Nuclear Science and Techniques ›› 2009, Vol. 20 ›› Issue (5):
• NUCLEAR ENGINEERING •
TAO Jun* CAO Xuewu
Effect of water injection on hydrogen generation during severe accident in a 1000 MWe pressurized water reactor was studied. The analyses were carried out with different water injection rates at different core damage stages. The core can be quenched and accident progression can be terminated by water injection at the time before cohesive core debris is formed at lower core region. Hydrogen generation rate decreases with water injection into the core at the peak core temperature of 1700 K, because the core is quenched and reflooded quickly. The water injection at the peak core temperature of 1900 K, the hydrogen generation rate increases at low injection rates of the water, as the core is quenched slowly and the core remains in uncovered condition at high temperatures for a longer time than the situation of high injection rate.
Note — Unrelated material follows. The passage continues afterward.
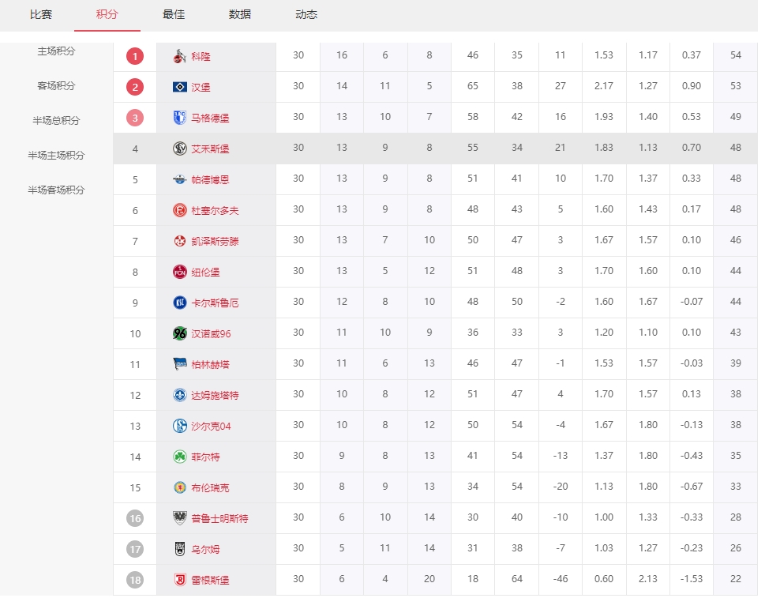Click the 科隆 (Köln) club crest icon
This screenshot has width=765, height=598.
point(180,56)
At peak core temperature of 2100–2300 K, the Hydrogen generation rate increases by water injection because of the steam serving to the high temperature steam-starved core. Hydrogen generation rate increases significantly after water injection into the core at peak core temperature of 2500 K because of the steam serving to the relocating Zr-U-O mixture. Almost no hydrogen generation can be seen in base case after formation of the molten pool at the lower core region. However, hydrogen is generated if water is injected into the molten pool, because steam serves to the crust supporting the molten pool. Reactor coolant system (RCS) depressurization by opening power operated relief valves has important effect on hydrogen generation. Special attention should be paid to hydrogen generation enhancement caused by RCS depressurization.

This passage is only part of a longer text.